GIVEN INSTRUCTION. Quote everything in the listing below, from its first line down to the line containing "Looking at the screenshot, I should pos(1452,104).", keeping each line as it stands.

Recorded data.
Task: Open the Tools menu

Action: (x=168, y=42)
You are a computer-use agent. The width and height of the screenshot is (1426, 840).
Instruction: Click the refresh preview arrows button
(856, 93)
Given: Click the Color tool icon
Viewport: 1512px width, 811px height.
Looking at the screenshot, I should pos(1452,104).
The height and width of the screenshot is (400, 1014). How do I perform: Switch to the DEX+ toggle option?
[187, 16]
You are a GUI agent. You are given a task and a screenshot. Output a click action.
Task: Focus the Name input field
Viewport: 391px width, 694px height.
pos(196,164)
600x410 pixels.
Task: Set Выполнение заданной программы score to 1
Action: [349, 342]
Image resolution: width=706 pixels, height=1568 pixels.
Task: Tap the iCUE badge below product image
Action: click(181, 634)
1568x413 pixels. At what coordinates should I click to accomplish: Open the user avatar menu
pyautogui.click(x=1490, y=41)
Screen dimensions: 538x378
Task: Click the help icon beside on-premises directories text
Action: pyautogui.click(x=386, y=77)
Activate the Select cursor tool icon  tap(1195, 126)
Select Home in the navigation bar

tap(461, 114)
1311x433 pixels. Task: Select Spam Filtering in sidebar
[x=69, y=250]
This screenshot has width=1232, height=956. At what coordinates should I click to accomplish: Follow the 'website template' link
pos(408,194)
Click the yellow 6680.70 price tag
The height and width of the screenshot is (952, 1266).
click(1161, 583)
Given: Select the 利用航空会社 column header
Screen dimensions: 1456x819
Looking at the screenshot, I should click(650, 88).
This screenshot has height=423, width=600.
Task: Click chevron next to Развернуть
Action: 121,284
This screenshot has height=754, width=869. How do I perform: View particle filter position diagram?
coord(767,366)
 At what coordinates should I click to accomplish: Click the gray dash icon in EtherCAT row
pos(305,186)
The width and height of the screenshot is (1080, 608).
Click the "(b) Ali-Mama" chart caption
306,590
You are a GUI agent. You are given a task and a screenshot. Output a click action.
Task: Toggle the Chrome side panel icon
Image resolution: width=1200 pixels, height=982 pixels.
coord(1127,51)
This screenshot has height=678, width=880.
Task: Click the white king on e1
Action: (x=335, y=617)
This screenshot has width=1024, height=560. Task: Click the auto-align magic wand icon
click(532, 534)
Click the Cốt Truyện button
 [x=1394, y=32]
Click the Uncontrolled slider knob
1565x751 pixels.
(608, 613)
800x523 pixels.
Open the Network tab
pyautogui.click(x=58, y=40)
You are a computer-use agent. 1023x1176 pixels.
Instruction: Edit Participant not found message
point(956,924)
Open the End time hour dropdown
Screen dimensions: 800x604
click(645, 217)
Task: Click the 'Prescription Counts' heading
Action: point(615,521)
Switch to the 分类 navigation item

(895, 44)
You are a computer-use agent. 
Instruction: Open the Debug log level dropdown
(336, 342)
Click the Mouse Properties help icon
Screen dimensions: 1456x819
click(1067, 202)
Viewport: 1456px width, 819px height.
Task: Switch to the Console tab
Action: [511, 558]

RESULT.
Task: Open the Tools menu

Action: (x=168, y=42)
You are a computer-use agent. The width and height of the screenshot is (1426, 840).
Instruction: Click the refresh preview arrows button
(856, 93)
Given: Click the Color tool icon
Viewport: 1512px width, 811px height.
Looking at the screenshot, I should pos(1452,104).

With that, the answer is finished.